#### Exercise aim
Are you able to retype all the records below exactly?

#### Information
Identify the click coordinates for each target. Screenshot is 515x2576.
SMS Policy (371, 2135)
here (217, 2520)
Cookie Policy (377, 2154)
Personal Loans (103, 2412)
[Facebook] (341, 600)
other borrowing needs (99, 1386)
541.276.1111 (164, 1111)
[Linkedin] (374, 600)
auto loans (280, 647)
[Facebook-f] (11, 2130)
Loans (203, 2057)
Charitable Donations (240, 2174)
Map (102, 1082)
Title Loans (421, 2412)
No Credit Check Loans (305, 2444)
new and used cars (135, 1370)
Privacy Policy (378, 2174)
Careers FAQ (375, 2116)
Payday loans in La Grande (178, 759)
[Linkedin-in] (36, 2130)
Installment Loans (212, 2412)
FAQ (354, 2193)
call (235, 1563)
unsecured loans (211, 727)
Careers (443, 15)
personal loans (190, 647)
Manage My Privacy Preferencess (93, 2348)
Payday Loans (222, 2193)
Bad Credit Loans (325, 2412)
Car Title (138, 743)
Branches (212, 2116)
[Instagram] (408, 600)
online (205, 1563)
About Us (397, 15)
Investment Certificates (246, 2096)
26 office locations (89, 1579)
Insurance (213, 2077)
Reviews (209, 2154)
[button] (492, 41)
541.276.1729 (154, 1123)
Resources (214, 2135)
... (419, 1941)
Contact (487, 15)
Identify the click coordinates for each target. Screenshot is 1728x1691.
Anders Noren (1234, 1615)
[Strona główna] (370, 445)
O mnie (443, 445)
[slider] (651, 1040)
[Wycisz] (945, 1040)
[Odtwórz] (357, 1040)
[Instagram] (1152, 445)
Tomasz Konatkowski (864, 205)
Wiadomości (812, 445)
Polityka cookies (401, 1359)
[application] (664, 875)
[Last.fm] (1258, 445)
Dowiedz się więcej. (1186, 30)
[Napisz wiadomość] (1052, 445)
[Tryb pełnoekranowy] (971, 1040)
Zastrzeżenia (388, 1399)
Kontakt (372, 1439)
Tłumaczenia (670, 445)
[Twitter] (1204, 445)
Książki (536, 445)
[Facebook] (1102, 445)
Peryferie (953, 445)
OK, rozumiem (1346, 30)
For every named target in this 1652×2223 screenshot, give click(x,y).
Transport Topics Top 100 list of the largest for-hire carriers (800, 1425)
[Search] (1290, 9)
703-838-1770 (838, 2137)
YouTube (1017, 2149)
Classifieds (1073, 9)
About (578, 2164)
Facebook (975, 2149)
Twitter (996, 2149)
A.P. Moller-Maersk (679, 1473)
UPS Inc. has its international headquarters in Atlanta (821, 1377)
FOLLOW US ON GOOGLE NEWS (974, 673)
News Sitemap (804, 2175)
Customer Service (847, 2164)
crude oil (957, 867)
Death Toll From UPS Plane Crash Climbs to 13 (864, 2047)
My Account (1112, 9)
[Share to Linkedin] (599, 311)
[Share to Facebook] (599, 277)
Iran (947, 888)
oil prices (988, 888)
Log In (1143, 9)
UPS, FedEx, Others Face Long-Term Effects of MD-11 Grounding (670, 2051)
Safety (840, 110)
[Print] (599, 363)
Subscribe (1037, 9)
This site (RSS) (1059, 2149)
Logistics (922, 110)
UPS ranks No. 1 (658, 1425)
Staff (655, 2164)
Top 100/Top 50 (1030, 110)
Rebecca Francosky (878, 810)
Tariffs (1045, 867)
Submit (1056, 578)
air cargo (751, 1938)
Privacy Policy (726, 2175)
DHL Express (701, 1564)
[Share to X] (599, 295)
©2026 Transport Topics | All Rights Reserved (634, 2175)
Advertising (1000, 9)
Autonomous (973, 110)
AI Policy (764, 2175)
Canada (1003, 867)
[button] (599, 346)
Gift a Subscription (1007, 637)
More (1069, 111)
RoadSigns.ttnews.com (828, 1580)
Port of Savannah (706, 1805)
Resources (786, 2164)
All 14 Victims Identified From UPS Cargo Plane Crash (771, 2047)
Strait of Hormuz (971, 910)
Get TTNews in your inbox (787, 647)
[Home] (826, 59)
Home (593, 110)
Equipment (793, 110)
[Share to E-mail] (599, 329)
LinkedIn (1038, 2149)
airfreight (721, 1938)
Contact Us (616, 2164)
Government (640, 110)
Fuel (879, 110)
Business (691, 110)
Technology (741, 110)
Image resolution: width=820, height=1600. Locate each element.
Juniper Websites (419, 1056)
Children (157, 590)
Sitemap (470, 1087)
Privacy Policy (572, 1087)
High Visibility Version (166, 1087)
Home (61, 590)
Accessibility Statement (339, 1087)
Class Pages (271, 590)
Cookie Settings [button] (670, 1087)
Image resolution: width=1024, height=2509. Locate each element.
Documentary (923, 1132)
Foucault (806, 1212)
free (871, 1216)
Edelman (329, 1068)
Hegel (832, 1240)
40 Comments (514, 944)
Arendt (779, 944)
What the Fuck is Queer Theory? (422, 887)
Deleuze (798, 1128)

#### Worked solution
Identify the click coordinates for each target. Screenshot is 515x2576.
SMS Policy (371, 2135)
here (217, 2520)
Cookie Policy (377, 2154)
Personal Loans (103, 2412)
[Facebook] (341, 600)
other borrowing needs (99, 1386)
541.276.1111 (164, 1111)
[Linkedin] (374, 600)
auto loans (280, 647)
[Facebook-f] (11, 2130)
Loans (203, 2057)
Charitable Donations (240, 2174)
Map (102, 1082)
Title Loans (421, 2412)
No Credit Check Loans (305, 2444)
new and used cars (135, 1370)
Privacy Policy (378, 2174)
Careers FAQ (375, 2116)
Payday loans in La Grande (178, 759)
[Linkedin-in] (36, 2130)
Installment Loans (212, 2412)
FAQ (354, 2193)
call (235, 1563)
unsecured loans (211, 727)
Careers (443, 15)
personal loans (190, 647)
Manage My Privacy Preferencess (93, 2348)
Payday Loans (222, 2193)
Bad Credit Loans (325, 2412)
Car Title (138, 743)
Branches (212, 2116)
[Instagram] (408, 600)
online (205, 1563)
About Us (397, 15)
Investment Certificates (246, 2096)
26 office locations (89, 1579)
Insurance (213, 2077)
Reviews (209, 2154)
[button] (492, 41)
541.276.1729 (154, 1123)
Resources (214, 2135)
... (419, 1941)
Contact (487, 15)
Identify the click coordinates for each target. Screenshot is 1728x1691.
Anders Noren (1234, 1615)
[Strona główna] (370, 445)
O mnie (443, 445)
[slider] (651, 1040)
[Wycisz] (945, 1040)
[Odtwórz] (357, 1040)
[Instagram] (1152, 445)
Tomasz Konatkowski (864, 205)
Wiadomości (812, 445)
Polityka cookies (401, 1359)
[application] (664, 875)
[Last.fm] (1258, 445)
Dowiedz się więcej. (1186, 30)
[Napisz wiadomość] (1052, 445)
[Tryb pełnoekranowy] (971, 1040)
Zastrzeżenia (388, 1399)
Kontakt (372, 1439)
Tłumaczenia (670, 445)
[Twitter] (1204, 445)
Książki (536, 445)
[Facebook] (1102, 445)
Peryferie (953, 445)
OK, rozumiem (1346, 30)
For every named target in this 1652×2223 screenshot, give click(x,y).
Transport Topics Top 100 list of the largest for-hire carriers (800, 1425)
[Search] (1290, 9)
703-838-1770 (838, 2137)
YouTube (1017, 2149)
Classifieds (1073, 9)
About (578, 2164)
Facebook (975, 2149)
Twitter (996, 2149)
A.P. Moller-Maersk (679, 1473)
UPS Inc. has its international headquarters in Atlanta (821, 1377)
FOLLOW US ON GOOGLE NEWS (974, 673)
News Sitemap (804, 2175)
Customer Service (847, 2164)
crude oil (957, 867)
Death Toll From UPS Plane Crash Climbs to 13 (864, 2047)
My Account (1112, 9)
[Share to Linkedin] (599, 311)
[Share to Facebook] (599, 277)
Iran (947, 888)
oil prices (988, 888)
Log In (1143, 9)
UPS, FedEx, Others Face Long-Term Effects of MD-11 Grounding (670, 2051)
Safety (840, 110)
[Print] (599, 363)
Subscribe (1037, 9)
This site (RSS) (1059, 2149)
Logistics (922, 110)
UPS ranks No. 1 (658, 1425)
Staff (655, 2164)
Top 100/Top 50 (1030, 110)
Rebecca Francosky (878, 810)
Tariffs (1045, 867)
Submit (1056, 578)
air cargo (751, 1938)
Privacy Policy (726, 2175)
DHL Express (701, 1564)
[Share to X] (599, 295)
©2026 Transport Topics | All Rights Reserved (634, 2175)
Advertising (1000, 9)
Autonomous (973, 110)
AI Policy (764, 2175)
Canada (1003, 867)
[button] (599, 346)
Gift a Subscription (1007, 637)
More (1069, 111)
RoadSigns.ttnews.com (828, 1580)
Port of Savannah (706, 1805)
Resources (786, 2164)
All 14 Victims Identified From UPS Cargo Plane Crash (771, 2047)
Strait of Hormuz (971, 910)
Get TTNews in your inbox (787, 647)
[Home] (826, 59)
Home (593, 110)
Equipment (793, 110)
[Share to E-mail] (599, 329)
LinkedIn (1038, 2149)
airfreight (721, 1938)
Contact Us (616, 2164)
Government (640, 110)
Fuel (879, 110)
Business (691, 110)
Technology (741, 110)
Image resolution: width=820, height=1600. Locate each element.
Juniper Websites (419, 1056)
Children (157, 590)
Sitemap (470, 1087)
Privacy Policy (572, 1087)
High Visibility Version (166, 1087)
Home (61, 590)
Accessibility Statement (339, 1087)
Class Pages (271, 590)
Cookie Settings [button] (670, 1087)
Image resolution: width=1024, height=2509. Locate each element.
Documentary (923, 1132)
Foucault (806, 1212)
free (871, 1216)
Edelman (329, 1068)
Hegel (832, 1240)
40 Comments (514, 944)
Arendt (779, 944)
What the Fuck is Queer Theory? (422, 887)
Deleuze (798, 1128)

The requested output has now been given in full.